Raw records
* * * * * * *

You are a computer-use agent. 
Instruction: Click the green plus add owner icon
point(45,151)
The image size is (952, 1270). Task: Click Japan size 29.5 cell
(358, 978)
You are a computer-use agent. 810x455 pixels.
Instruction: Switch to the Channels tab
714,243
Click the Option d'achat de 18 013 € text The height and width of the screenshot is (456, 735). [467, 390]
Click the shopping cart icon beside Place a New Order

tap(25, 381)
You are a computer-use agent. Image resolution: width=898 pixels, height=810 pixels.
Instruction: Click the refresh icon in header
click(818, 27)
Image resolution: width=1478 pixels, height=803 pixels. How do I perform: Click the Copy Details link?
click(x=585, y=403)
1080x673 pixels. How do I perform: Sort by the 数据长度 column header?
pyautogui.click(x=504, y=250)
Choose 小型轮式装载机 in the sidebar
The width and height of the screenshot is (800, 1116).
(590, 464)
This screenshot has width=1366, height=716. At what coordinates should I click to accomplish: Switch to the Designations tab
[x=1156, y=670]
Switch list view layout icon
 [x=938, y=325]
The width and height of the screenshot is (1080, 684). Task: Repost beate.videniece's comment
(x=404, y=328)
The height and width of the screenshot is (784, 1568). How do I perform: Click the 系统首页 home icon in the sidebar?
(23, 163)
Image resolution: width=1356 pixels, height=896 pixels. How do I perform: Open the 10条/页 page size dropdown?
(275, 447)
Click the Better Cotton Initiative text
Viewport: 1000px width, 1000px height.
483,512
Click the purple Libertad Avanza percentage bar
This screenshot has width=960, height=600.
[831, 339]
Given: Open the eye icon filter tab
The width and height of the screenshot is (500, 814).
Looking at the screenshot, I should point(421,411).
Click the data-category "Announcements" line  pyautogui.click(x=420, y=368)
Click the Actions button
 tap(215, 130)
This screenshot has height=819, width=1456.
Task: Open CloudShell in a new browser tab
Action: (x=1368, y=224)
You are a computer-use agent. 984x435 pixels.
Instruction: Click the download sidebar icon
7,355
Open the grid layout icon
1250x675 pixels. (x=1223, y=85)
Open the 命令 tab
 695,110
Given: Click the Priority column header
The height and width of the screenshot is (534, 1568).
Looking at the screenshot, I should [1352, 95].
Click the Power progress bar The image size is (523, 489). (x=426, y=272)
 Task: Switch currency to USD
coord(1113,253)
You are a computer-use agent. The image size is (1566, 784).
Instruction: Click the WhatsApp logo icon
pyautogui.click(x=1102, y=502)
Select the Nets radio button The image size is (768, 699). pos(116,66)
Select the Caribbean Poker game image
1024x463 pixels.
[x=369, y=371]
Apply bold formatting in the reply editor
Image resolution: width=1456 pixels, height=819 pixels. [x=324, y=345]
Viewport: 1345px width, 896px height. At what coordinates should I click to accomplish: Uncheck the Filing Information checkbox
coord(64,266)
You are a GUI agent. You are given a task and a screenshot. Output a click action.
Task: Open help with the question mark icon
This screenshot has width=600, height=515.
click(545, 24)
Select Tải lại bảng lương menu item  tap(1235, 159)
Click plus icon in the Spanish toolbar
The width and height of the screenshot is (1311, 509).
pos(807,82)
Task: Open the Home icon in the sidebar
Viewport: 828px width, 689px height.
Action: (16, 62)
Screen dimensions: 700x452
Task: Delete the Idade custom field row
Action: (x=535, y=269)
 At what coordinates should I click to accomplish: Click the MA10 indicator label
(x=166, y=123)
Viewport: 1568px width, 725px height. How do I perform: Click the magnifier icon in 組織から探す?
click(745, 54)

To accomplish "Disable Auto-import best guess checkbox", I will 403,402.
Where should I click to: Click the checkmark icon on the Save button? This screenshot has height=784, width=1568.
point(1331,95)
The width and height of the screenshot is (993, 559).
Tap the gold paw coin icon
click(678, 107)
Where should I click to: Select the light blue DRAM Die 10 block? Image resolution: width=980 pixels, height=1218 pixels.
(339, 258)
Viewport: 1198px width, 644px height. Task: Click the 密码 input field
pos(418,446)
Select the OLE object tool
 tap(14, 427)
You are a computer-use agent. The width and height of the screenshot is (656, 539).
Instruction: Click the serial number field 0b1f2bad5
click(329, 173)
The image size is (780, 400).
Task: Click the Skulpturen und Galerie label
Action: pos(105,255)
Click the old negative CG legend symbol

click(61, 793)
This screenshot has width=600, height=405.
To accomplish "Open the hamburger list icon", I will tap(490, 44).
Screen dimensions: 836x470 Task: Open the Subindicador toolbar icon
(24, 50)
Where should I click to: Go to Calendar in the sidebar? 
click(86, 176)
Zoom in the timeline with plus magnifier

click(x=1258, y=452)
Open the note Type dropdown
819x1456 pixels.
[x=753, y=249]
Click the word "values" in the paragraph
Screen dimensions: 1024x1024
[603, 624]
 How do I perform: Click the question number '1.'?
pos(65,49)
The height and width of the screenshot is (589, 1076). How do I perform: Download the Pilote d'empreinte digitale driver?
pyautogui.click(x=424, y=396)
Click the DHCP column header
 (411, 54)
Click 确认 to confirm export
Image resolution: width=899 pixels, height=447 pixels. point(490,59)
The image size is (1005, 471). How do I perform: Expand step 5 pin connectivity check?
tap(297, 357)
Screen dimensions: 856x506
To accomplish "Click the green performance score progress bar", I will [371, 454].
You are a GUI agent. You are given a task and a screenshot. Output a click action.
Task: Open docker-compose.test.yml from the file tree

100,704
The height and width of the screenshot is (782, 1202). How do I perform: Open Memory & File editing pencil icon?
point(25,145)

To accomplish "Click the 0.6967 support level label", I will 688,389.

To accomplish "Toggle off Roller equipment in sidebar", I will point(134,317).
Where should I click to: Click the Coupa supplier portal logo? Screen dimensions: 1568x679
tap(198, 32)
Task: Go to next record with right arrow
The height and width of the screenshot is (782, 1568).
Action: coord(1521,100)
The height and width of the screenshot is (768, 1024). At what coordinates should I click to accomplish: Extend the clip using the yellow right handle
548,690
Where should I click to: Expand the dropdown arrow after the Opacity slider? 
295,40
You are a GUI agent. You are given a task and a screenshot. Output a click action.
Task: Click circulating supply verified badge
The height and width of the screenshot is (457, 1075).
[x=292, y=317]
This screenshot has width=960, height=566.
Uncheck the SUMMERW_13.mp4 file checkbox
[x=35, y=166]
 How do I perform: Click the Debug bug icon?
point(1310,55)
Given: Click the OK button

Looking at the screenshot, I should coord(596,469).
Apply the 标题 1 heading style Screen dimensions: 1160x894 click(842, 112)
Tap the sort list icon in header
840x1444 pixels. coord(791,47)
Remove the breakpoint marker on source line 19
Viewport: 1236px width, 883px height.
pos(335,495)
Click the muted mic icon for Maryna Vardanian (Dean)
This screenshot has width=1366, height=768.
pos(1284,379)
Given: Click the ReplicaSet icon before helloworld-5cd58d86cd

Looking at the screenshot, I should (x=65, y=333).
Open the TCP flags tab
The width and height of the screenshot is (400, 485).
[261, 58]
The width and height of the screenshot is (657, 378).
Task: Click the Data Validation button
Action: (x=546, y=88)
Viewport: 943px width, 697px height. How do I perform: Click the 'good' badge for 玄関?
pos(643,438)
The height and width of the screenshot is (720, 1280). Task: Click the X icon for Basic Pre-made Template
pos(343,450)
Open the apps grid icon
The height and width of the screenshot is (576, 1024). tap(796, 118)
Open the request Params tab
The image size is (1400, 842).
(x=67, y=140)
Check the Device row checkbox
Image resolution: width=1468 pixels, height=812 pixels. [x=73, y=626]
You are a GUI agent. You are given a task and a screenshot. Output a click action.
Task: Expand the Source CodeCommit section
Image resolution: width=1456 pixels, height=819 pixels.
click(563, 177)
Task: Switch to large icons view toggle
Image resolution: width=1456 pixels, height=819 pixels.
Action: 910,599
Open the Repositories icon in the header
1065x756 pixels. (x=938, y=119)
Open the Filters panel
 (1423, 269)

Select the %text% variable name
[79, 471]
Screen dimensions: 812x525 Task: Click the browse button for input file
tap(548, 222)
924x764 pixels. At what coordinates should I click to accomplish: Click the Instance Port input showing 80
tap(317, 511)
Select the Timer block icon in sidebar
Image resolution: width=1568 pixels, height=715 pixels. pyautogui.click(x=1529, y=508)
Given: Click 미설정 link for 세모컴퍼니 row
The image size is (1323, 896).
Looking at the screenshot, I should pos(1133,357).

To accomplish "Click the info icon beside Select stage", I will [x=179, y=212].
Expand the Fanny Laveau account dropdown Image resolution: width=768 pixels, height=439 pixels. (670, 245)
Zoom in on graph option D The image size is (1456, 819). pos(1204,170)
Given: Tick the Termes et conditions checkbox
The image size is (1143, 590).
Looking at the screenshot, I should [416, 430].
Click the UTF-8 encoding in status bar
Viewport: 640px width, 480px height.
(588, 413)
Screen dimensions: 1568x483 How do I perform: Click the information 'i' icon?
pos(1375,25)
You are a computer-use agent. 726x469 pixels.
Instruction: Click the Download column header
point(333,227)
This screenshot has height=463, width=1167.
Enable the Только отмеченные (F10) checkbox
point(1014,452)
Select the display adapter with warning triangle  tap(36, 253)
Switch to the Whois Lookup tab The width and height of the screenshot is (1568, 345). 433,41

* * * * * * *

#### [What you are asked to do]
Rewrite the part of the listing that opens with the line containing "Click the Power" and closes with the line containing "Select the Nets", and give only those lines. Keep each request unchanged, but scale every coordinate in the answers by 2.35, rounding to whole numbers with halves rounded up.

#### [Answer for the task]
Click the Power progress bar The image size is (523, 489). (x=1001, y=639)
 Task: Switch currency to USD
coord(2616,595)
You are a computer-use agent. The image size is (1566, 784).
Instruction: Click the WhatsApp logo icon
pyautogui.click(x=2590, y=1180)
Select the Nets radio button The image size is (768, 699). pos(273,155)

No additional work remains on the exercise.